§ Provided text
====

Utilising a learned forward operator in the inverse problem of photoacoustic tomography

This paper demonstrates that a Fourier neural operator can serve as an accurate and computationally efficient learned forward operator for solving the inverse problem in photoacoustic tomography via gradient-based optimization, outperforming conventional pseudospectral $k$-space methods in efficiency while maintaining high accuracy.

The Gist

The Big Picture: "Seeing" Inside Without Cutting

Imagine you want to know what's inside a sealed, opaque box. You can't open it, but you can shine a flashlight on it. When the light hits something inside, it heats up slightly and creates a tiny "pop" (a sound wave). If you listen carefully to the sounds coming out of the box, you can try to figure out what's inside.

This is Photoacoustic Tomography (PAT). It's a medical imaging technique that uses light to create sound, and then listens to that sound to build a picture of what's inside the body (like blood vessels or tumors).

The Problem: The "Slow Calculator"

To turn those sounds back into a clear picture, scientists have to solve a massive math puzzle called an inverse problem. They have to work backward: If I heard this sound, what did the object inside look like?

To solve this, they need a Forward Operator. Think of this as a "Simulation Machine."

• The Old Way: The traditional simulation machine is like a super-precise, old-school calculator. It follows strict physics rules step-by-step to predict how sound travels. It's very accurate, but it's slow. It's like trying to predict the weather by calculating the movement of every single air molecule. It takes a long time, which makes creating the final image slow and expensive.

The New Idea: The "AI Predictor"

The authors of this paper asked: What if we taught a computer to guess the answer instead of calculating it from scratch every time?

They used a special type of Artificial Intelligence called a Fourier Neural Operator (FNO).

• The Analogy: Imagine you have a student who has watched thousands of weather simulations. They haven't memorized the physics formulas, but they have seen so many examples that they can look at the starting conditions and instantly say, "Oh, the wind will blow this way."
• How it works here: The AI was trained on thousands of examples of how sound waves travel. Once trained, it can predict how sound moves through the body almost instantly, without doing the heavy math calculations every time.

====

§ Data supplied
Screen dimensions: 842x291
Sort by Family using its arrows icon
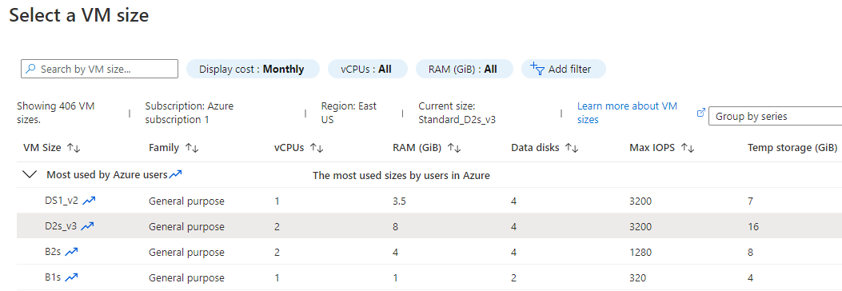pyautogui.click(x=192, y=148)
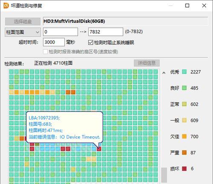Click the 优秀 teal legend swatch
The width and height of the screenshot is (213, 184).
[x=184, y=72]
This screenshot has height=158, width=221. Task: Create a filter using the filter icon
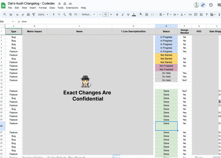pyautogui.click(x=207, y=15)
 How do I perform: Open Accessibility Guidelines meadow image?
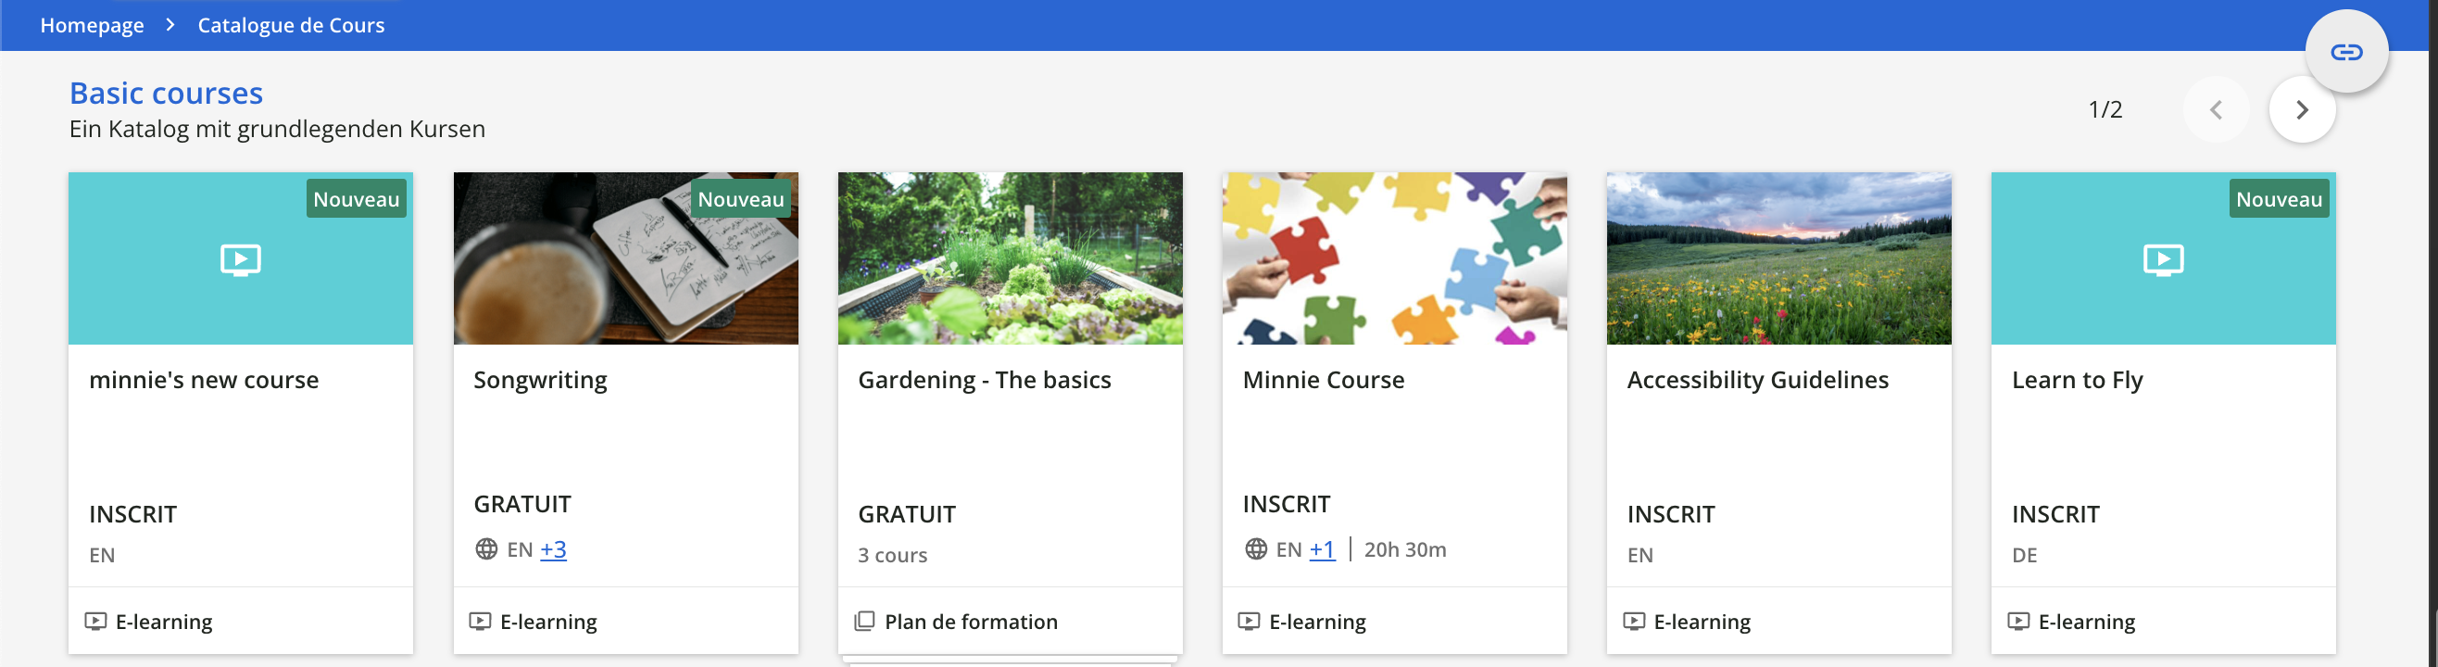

====

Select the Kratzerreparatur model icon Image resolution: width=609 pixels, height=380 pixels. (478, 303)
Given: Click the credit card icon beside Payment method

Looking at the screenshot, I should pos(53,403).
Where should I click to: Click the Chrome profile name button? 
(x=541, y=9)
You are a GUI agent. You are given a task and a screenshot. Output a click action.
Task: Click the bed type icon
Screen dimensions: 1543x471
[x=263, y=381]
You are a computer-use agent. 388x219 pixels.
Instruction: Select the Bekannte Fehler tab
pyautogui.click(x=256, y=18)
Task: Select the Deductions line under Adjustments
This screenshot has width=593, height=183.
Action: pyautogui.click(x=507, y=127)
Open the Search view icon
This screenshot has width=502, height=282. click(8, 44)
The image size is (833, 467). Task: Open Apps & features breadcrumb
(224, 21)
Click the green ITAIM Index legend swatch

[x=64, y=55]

====

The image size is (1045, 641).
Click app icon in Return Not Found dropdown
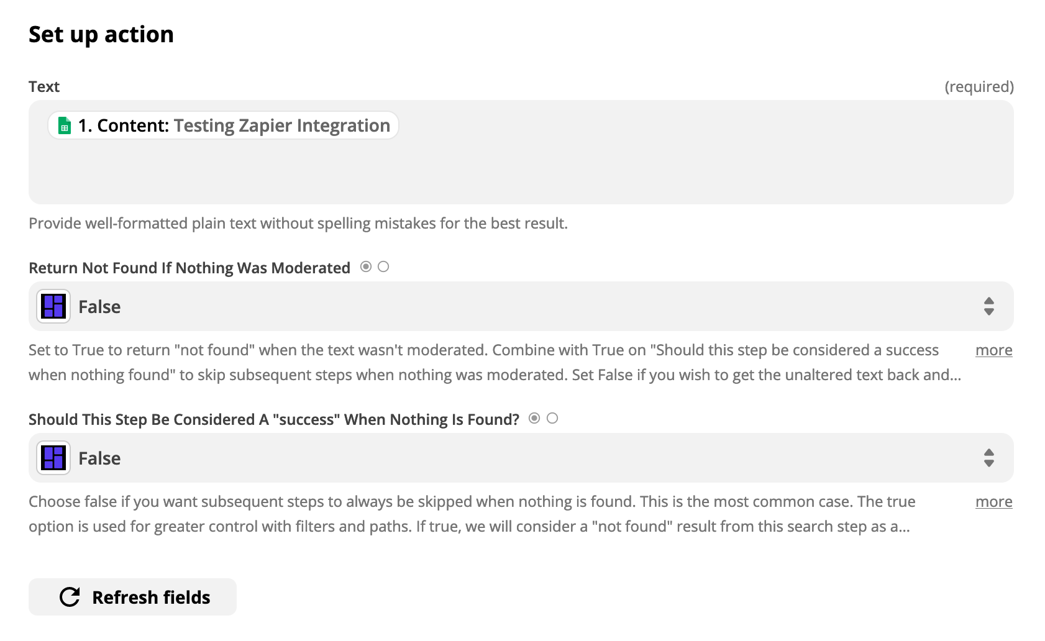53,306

====

§ Directions
1/ Answer these questions from the text on photoacoustic tomography:
(a) What does the paper say the Fourier neural operator outperforms in efficiency?
(b) What does photoacoustic tomography use light to create?
(c) What type of artificial intelligence did the authors use?
2/ From the text on photoacoustic tomography, copy the passage between "To solve this, they" and "scratch every time?", inclusive.

§ Per-task outputs
1/
(a) Conventional pseudospectral $k$-space methods.
(b) Sound.
(c) A Fourier Neural Operator (FNO).

2/
To solve this, they need a Forward Operator. Think of this as a "Simulation Machine."

• The Old Way: The traditional simulation machine is like a super-precise, old-school calculator. It follows strict physics rules step-by-step to predict how sound travels. It's very accurate, but it's slow. It's like trying to predict the weather by calculating the movement of every single air molecule. It takes a long time, which makes creating the final image slow and expensive.

The New Idea: The "AI Predictor"

The authors of this paper asked: What if we taught a computer to guess the answer instead of calculating it from scratch every time?